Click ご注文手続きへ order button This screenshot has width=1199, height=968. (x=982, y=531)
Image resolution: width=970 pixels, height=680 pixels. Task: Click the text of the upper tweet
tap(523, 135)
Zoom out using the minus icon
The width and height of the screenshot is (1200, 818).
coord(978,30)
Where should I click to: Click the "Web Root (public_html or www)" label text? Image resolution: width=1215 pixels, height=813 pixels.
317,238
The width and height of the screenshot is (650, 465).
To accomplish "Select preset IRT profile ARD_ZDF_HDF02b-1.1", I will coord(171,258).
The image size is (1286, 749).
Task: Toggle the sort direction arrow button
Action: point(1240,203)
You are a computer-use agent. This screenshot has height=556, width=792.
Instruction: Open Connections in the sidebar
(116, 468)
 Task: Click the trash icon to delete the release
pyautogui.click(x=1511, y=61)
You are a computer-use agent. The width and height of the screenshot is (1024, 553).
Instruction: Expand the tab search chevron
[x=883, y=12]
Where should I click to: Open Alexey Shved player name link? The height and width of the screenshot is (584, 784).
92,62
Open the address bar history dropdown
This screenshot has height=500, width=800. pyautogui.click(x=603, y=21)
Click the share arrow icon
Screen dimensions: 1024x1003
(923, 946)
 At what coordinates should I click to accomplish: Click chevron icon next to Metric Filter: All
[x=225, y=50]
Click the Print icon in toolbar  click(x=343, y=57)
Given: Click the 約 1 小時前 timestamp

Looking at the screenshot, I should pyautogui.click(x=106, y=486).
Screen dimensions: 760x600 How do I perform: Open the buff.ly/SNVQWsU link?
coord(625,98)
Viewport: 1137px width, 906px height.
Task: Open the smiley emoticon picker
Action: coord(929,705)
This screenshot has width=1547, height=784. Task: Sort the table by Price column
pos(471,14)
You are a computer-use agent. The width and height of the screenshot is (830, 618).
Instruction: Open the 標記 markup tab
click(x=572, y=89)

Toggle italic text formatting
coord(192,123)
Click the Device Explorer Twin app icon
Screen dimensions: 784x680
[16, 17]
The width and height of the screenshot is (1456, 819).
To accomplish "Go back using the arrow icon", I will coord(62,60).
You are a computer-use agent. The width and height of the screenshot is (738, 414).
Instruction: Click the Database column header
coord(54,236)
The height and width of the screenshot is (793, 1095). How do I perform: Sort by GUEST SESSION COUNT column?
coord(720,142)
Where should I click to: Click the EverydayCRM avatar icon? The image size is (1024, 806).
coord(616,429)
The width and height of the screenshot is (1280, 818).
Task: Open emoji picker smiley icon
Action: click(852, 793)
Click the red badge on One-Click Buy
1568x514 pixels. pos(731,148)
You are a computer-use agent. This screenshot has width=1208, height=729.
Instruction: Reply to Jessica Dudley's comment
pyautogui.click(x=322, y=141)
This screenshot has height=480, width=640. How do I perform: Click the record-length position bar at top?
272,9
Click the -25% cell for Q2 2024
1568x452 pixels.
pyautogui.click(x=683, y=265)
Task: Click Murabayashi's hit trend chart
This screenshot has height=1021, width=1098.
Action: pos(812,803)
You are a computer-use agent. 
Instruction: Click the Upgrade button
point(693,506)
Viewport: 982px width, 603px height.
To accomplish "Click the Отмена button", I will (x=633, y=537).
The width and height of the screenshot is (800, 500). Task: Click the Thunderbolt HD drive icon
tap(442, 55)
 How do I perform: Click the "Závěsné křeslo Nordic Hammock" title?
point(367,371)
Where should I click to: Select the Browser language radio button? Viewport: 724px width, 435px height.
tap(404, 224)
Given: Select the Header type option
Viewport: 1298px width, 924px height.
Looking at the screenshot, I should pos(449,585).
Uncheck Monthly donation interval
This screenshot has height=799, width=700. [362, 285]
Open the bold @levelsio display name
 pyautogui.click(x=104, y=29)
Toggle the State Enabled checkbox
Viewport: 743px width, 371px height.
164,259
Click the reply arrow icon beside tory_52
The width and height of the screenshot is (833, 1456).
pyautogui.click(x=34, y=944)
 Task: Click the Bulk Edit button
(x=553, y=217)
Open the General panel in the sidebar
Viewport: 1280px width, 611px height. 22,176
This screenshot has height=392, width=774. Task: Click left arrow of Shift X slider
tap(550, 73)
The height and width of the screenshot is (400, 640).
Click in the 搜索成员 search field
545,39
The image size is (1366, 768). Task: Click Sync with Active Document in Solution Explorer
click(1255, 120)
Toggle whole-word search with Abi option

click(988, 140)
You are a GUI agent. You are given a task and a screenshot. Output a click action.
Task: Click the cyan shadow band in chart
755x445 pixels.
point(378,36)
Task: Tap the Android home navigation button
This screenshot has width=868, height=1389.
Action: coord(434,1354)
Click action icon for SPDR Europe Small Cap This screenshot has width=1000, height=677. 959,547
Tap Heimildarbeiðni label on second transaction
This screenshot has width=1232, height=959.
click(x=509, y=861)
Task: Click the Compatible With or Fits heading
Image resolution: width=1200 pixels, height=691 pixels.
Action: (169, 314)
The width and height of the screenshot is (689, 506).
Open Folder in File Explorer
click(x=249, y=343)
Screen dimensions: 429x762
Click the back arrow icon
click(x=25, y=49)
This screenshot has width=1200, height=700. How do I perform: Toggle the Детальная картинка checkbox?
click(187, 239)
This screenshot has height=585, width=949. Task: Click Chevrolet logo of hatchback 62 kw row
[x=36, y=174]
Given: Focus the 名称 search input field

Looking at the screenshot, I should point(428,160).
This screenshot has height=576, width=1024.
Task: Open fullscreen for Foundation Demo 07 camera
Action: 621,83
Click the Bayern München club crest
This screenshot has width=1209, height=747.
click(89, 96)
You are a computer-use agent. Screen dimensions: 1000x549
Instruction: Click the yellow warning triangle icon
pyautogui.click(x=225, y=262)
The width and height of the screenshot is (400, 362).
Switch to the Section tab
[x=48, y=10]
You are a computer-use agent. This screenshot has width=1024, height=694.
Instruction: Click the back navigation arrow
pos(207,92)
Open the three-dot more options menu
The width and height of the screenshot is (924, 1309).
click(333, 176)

Task goal
Each line of the data must come back exactly as written.

Task answer
Click ご注文手続きへ order button This screenshot has width=1199, height=968. (x=982, y=531)
Image resolution: width=970 pixels, height=680 pixels. Task: Click the text of the upper tweet
tap(523, 135)
Zoom out using the minus icon
The width and height of the screenshot is (1200, 818).
coord(978,30)
Where should I click to: Click the "Web Root (public_html or www)" label text? Image resolution: width=1215 pixels, height=813 pixels.
317,238
The width and height of the screenshot is (650, 465).
To accomplish "Select preset IRT profile ARD_ZDF_HDF02b-1.1", I will coord(171,258).
The image size is (1286, 749).
Task: Toggle the sort direction arrow button
Action: point(1240,203)
You are a computer-use agent. This screenshot has height=556, width=792.
Instruction: Open Connections in the sidebar
(116, 468)
 Task: Click the trash icon to delete the release
pyautogui.click(x=1511, y=61)
You are a computer-use agent. The width and height of the screenshot is (1024, 553).
Instruction: Expand the tab search chevron
[x=883, y=12]
Where should I click to: Open Alexey Shved player name link? The height and width of the screenshot is (584, 784).
92,62
Open the address bar history dropdown
This screenshot has height=500, width=800. pyautogui.click(x=603, y=21)
Click the share arrow icon
Screen dimensions: 1024x1003
(923, 946)
 At what coordinates should I click to accomplish: Click chevron icon next to Metric Filter: All
[x=225, y=50]
Click the Print icon in toolbar  click(x=343, y=57)
Given: Click the 約 1 小時前 timestamp

Looking at the screenshot, I should pyautogui.click(x=106, y=486).
Screen dimensions: 760x600 How do I perform: Open the buff.ly/SNVQWsU link?
coord(625,98)
Viewport: 1137px width, 906px height.
Task: Open the smiley emoticon picker
Action: coord(929,705)
This screenshot has width=1547, height=784. Task: Sort the table by Price column
pos(471,14)
You are a computer-use agent. The width and height of the screenshot is (830, 618).
Instruction: Open the 標記 markup tab
click(x=572, y=89)

Toggle italic text formatting
coord(192,123)
Click the Device Explorer Twin app icon
Screen dimensions: 784x680
[16, 17]
The width and height of the screenshot is (1456, 819).
To accomplish "Go back using the arrow icon", I will coord(62,60).
You are a computer-use agent. The width and height of the screenshot is (738, 414).
Instruction: Click the Database column header
coord(54,236)
The height and width of the screenshot is (793, 1095). How do I perform: Sort by GUEST SESSION COUNT column?
coord(720,142)
Where should I click to: Click the EverydayCRM avatar icon? The image size is (1024, 806).
coord(616,429)
The width and height of the screenshot is (1280, 818).
Task: Open emoji picker smiley icon
Action: click(852, 793)
Click the red badge on One-Click Buy
1568x514 pixels. pos(731,148)
You are a computer-use agent. This screenshot has width=1208, height=729.
Instruction: Reply to Jessica Dudley's comment
pyautogui.click(x=322, y=141)
This screenshot has height=480, width=640. How do I perform: Click the record-length position bar at top?
272,9
Click the -25% cell for Q2 2024
1568x452 pixels.
pyautogui.click(x=683, y=265)
Task: Click Murabayashi's hit trend chart
This screenshot has height=1021, width=1098.
Action: pos(812,803)
You are a computer-use agent. 
Instruction: Click the Upgrade button
point(693,506)
Viewport: 982px width, 603px height.
To accomplish "Click the Отмена button", I will (x=633, y=537).
The width and height of the screenshot is (800, 500). Task: Click the Thunderbolt HD drive icon
tap(442, 55)
 How do I perform: Click the "Závěsné křeslo Nordic Hammock" title?
point(367,371)
Where should I click to: Select the Browser language radio button? Viewport: 724px width, 435px height.
tap(404, 224)
Given: Select the Header type option
Viewport: 1298px width, 924px height.
Looking at the screenshot, I should pos(449,585).
Uncheck Monthly donation interval
This screenshot has height=799, width=700. [362, 285]
Open the bold @levelsio display name
 pyautogui.click(x=104, y=29)
Toggle the State Enabled checkbox
Viewport: 743px width, 371px height.
164,259
Click the reply arrow icon beside tory_52
The width and height of the screenshot is (833, 1456).
pyautogui.click(x=34, y=944)
 Task: Click the Bulk Edit button
(x=553, y=217)
Open the General panel in the sidebar
Viewport: 1280px width, 611px height. 22,176
This screenshot has height=392, width=774. Task: Click left arrow of Shift X slider
tap(550, 73)
The height and width of the screenshot is (400, 640).
Click in the 搜索成员 search field
545,39
The image size is (1366, 768). Task: Click Sync with Active Document in Solution Explorer
click(1255, 120)
Toggle whole-word search with Abi option

click(988, 140)
You are a GUI agent. You are given a task and a screenshot. Output a click action.
Task: Click the cyan shadow band in chart
755x445 pixels.
point(378,36)
Task: Tap the Android home navigation button
This screenshot has width=868, height=1389.
Action: coord(434,1354)
Click action icon for SPDR Europe Small Cap This screenshot has width=1000, height=677. 959,547
Tap Heimildarbeiðni label on second transaction
This screenshot has width=1232, height=959.
click(x=509, y=861)
Task: Click the Compatible With or Fits heading
Image resolution: width=1200 pixels, height=691 pixels.
Action: (169, 314)
The width and height of the screenshot is (689, 506).
Open Folder in File Explorer
click(x=249, y=343)
Screen dimensions: 429x762
Click the back arrow icon
click(x=25, y=49)
This screenshot has width=1200, height=700. How do I perform: Toggle the Детальная картинка checkbox?
click(187, 239)
This screenshot has height=585, width=949. Task: Click Chevrolet logo of hatchback 62 kw row
[x=36, y=174]
Given: Focus the 名称 search input field

Looking at the screenshot, I should point(428,160).
This screenshot has height=576, width=1024.
Task: Open fullscreen for Foundation Demo 07 camera
Action: 621,83
Click the Bayern München club crest
This screenshot has width=1209, height=747.
click(89, 96)
You are a computer-use agent. Screen dimensions: 1000x549
Instruction: Click the yellow warning triangle icon
pyautogui.click(x=225, y=262)
The width and height of the screenshot is (400, 362).
Switch to the Section tab
[x=48, y=10]
You are a computer-use agent. This screenshot has width=1024, height=694.
Instruction: Click the back navigation arrow
pos(207,92)
Open the three-dot more options menu
The width and height of the screenshot is (924, 1309).
click(333, 176)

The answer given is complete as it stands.